**Try it:** Search the listing below for the line containing "Given: Open 동영상(신고서 제출) video guide". From there through the line containing "Insert hyperlink using the link icon", transcribe every line exactly, both ends included.

**Available records:**
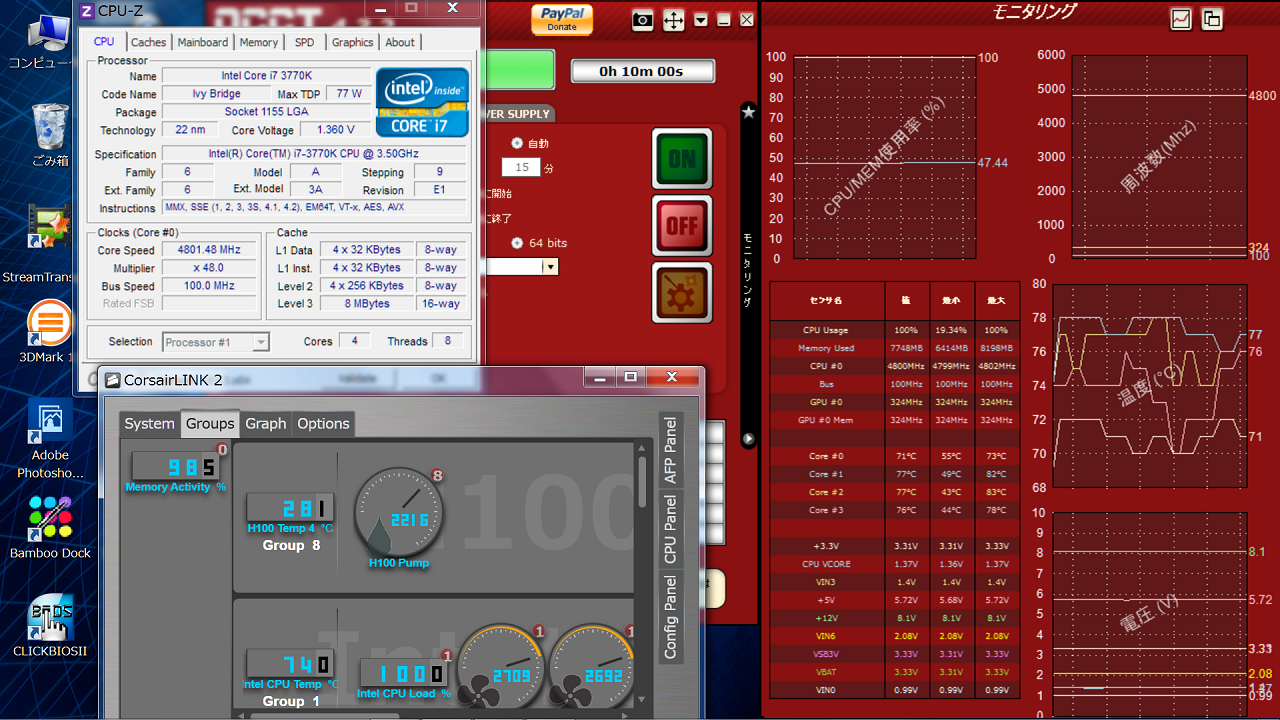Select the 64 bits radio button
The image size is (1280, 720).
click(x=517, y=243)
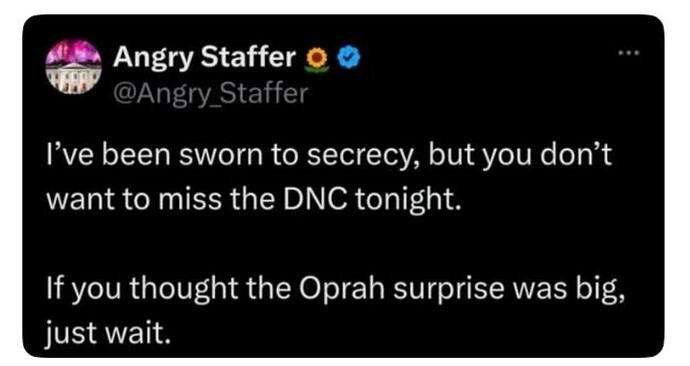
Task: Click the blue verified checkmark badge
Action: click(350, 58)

==

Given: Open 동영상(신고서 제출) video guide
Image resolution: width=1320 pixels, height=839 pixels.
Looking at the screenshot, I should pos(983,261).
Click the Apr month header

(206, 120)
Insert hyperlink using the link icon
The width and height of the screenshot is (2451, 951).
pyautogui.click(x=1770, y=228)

---

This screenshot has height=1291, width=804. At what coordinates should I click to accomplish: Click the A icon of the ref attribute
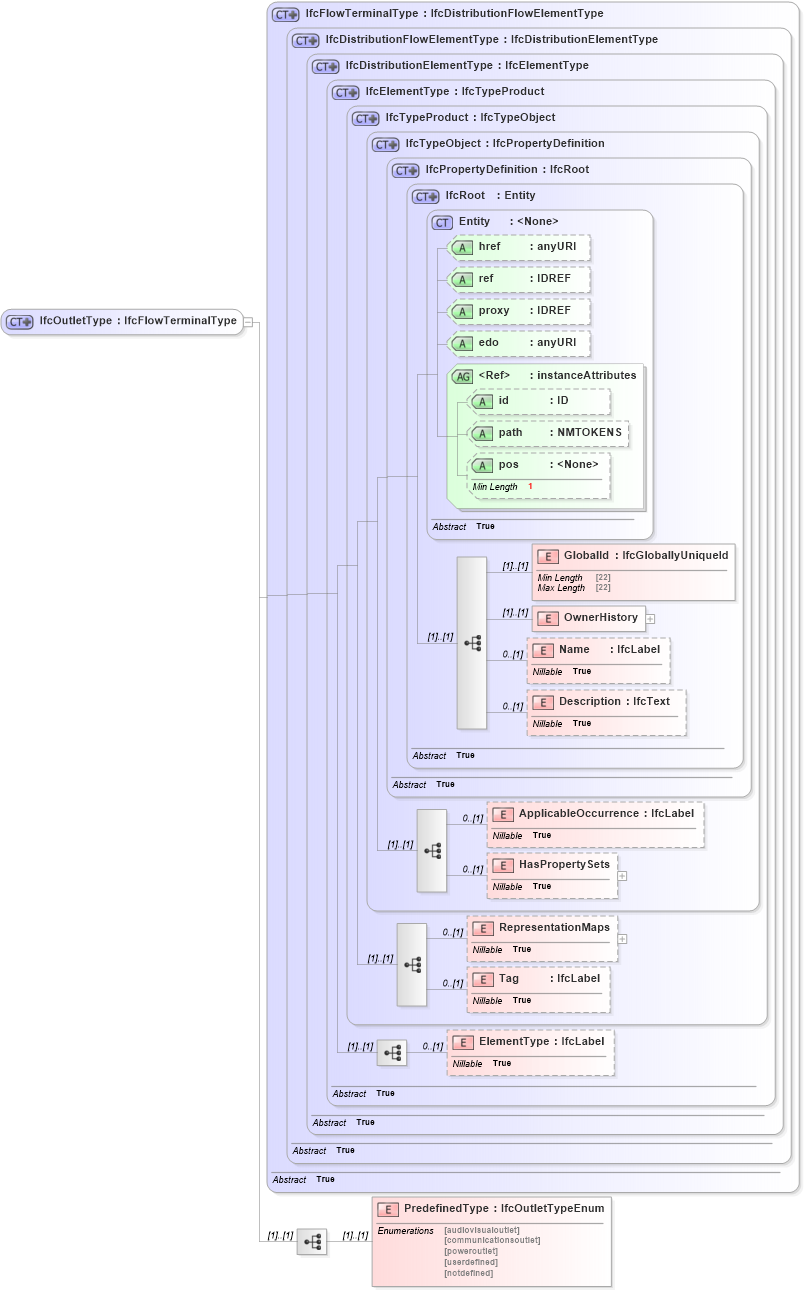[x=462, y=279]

**Task answer:**
Given: Open 동영상(신고서 제출) video guide
Image resolution: width=1320 pixels, height=839 pixels.
Looking at the screenshot, I should pos(983,261).
Click the Apr month header

(206, 120)
Insert hyperlink using the link icon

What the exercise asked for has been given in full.